■ **TAREA**
Reproduce sin cambios las líneas de los registros desde la que contiene "The image size is (1568, 461)." hasta la que contiene "Viewport: 782px width, 875px", ambas incluidas.

■ **Registros de datos**

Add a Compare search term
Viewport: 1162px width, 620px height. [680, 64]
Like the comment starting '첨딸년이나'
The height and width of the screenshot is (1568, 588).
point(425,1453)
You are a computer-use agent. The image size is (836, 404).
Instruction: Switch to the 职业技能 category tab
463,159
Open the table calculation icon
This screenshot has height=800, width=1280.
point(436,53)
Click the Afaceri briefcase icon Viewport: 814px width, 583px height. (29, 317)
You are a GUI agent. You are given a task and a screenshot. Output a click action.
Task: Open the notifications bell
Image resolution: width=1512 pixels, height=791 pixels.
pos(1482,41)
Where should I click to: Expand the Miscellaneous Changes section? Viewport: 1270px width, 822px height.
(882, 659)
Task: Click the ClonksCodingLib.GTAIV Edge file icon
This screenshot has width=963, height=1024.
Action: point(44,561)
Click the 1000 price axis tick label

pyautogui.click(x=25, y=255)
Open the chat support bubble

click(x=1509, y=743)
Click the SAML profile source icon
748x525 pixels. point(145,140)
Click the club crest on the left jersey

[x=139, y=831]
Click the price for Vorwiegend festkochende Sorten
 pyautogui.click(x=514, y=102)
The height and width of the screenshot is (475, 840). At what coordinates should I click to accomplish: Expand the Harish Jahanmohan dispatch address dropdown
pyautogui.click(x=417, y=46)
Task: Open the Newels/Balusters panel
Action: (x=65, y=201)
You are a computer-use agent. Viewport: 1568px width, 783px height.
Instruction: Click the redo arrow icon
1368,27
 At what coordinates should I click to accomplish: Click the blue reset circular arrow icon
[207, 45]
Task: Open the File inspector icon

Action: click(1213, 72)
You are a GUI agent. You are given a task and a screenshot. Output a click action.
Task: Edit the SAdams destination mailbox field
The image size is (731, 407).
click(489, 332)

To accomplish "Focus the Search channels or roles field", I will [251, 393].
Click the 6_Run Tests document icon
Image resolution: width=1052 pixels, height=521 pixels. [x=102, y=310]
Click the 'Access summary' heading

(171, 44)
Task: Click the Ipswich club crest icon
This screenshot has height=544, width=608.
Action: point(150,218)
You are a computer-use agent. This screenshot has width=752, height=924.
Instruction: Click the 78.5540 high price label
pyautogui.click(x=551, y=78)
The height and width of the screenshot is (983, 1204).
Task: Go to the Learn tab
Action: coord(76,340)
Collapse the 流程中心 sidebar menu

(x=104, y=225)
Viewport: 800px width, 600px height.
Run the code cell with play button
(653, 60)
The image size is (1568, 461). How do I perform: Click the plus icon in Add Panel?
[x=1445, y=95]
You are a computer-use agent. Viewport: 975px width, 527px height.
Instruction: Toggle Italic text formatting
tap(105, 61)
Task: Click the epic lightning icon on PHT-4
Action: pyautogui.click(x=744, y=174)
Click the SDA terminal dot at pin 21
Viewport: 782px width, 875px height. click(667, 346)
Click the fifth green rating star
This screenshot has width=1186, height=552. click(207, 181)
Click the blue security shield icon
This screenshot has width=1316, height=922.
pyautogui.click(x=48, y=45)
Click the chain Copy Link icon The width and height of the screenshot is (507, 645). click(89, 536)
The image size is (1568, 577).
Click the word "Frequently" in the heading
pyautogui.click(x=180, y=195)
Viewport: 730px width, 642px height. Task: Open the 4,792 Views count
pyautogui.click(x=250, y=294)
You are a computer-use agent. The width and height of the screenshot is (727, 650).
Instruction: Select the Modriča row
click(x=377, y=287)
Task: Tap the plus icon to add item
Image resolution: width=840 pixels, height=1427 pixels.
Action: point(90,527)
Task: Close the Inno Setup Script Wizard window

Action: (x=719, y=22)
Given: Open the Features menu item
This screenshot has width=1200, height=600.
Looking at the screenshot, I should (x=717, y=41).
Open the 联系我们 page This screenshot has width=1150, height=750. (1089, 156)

■ **RESPUESTA**
The image size is (1568, 461). How do I perform: Click the plus icon in Add Panel?
[x=1445, y=95]
You are a computer-use agent. Viewport: 975px width, 527px height.
Instruction: Toggle Italic text formatting
tap(105, 61)
Task: Click the epic lightning icon on PHT-4
Action: pyautogui.click(x=744, y=174)
Click the SDA terminal dot at pin 21
Viewport: 782px width, 875px height. click(667, 346)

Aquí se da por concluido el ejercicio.